EXCERPT PROVIDED:

This is one of the more revolting stories I’ve seen in a long time.
In spite of my connections to endurance sports, I’m not a fan of the combined horse racing-polo scene (yes, I realize these are two different forms of exploitation, and don’t get me started on dog racing), and this is as unfathomable as it is infuriating.
The head of a Tallahassee-based pharmacy admitted Thursday that it incorrectly mixed a medication that was given to 21 horses that mysteriously collapsed and died before a polo match over the weekend.
Jennifer Beckett, chief operations officer for Franck’s Pharmacy, said an internal investigation revealed the strength of an ingredient in the medication was flawed. In a written statement, she did not name the medication or the ingredient involved.
”We will cooperate fully with the authorities as they continue their investigations,” she wrote. “Because of the ongoing investigations, we cannot discuss further details about this matter at this time.”

PROBLEM DETAILS:
How would you render this sentence from the post about the polo horse deaths in Spanish: "In a written statement, she did not name the medication or the ingredient involved." The listing comes from a separate source.

STUDY MATERIAL:

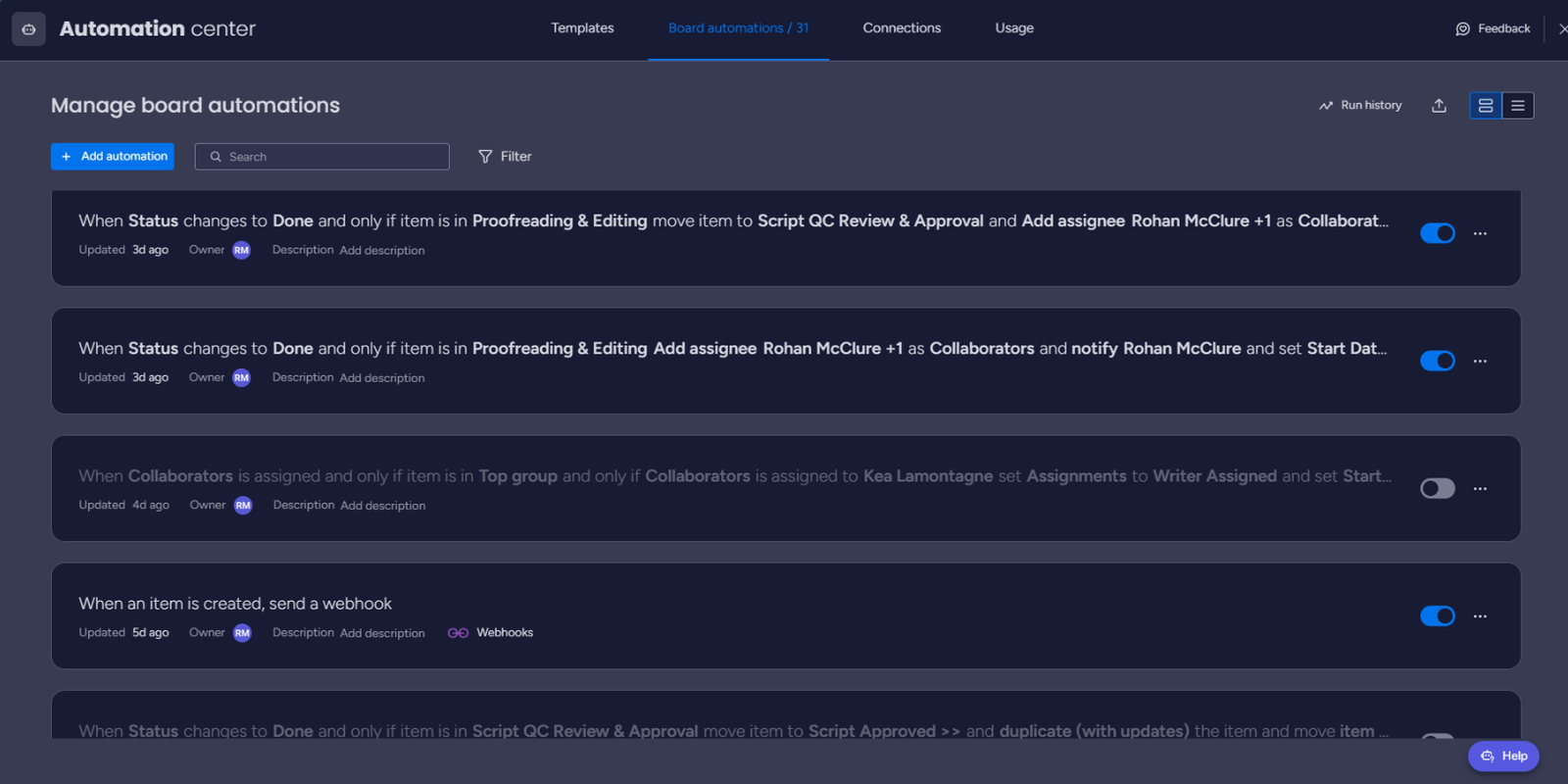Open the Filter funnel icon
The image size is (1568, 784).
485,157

---

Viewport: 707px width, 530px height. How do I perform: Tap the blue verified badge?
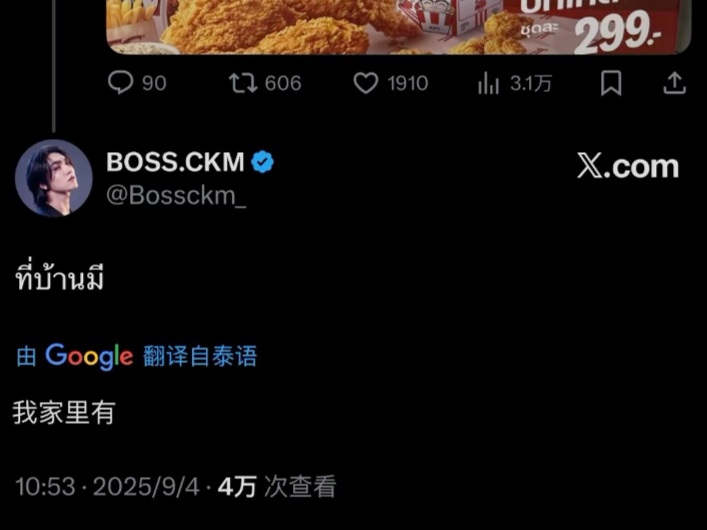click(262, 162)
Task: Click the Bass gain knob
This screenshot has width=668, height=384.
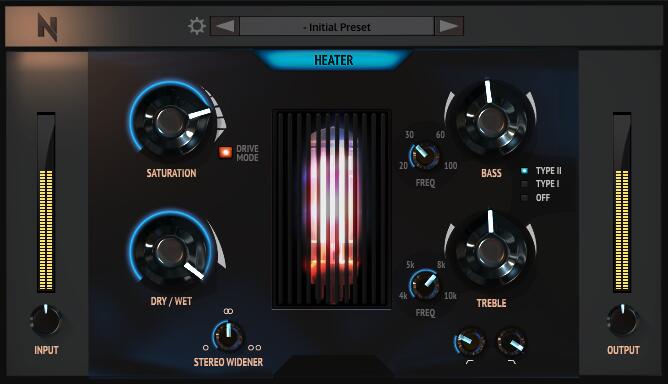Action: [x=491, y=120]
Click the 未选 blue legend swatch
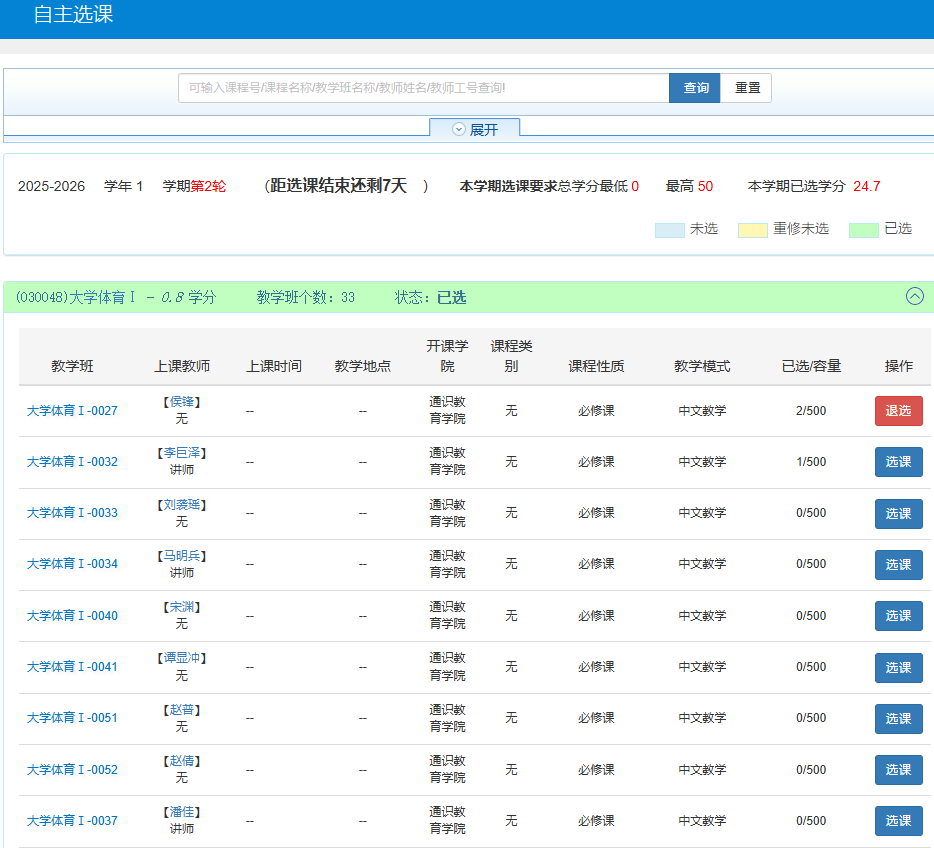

---

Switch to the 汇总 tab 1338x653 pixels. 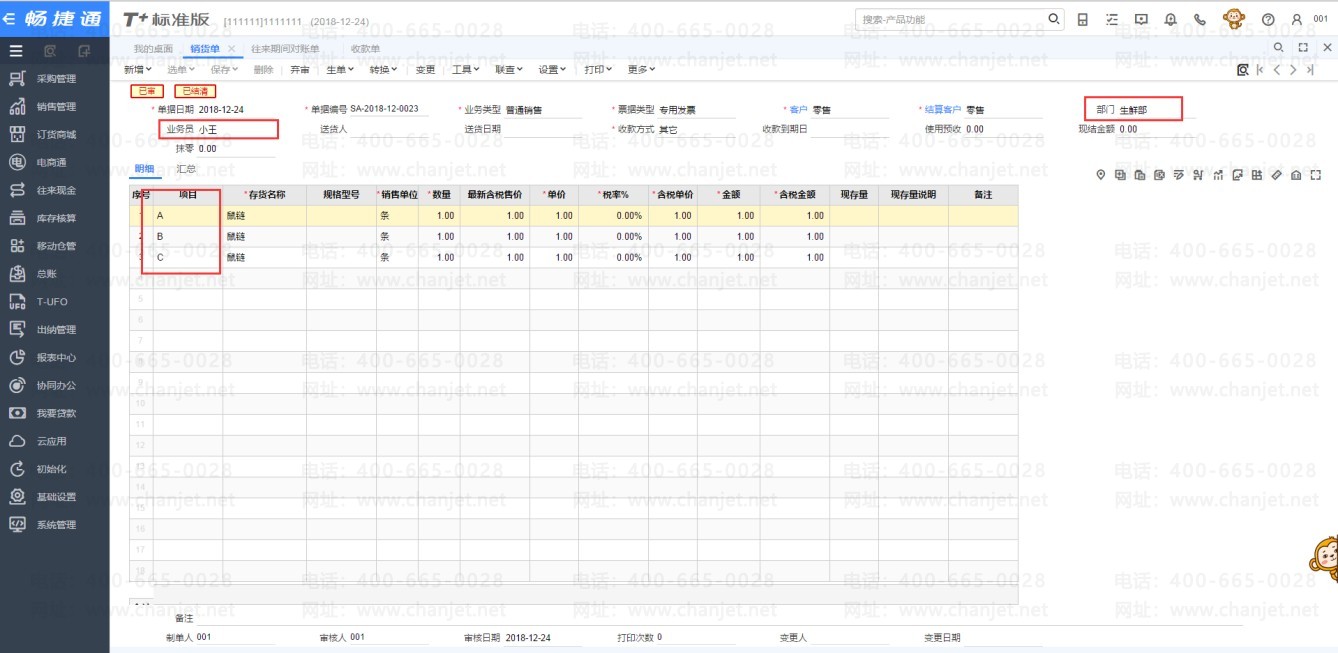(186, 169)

YOUR RESPONSE:
En una declaración escrita, ella no nombró el medicamento ni el ingrediente involucrado.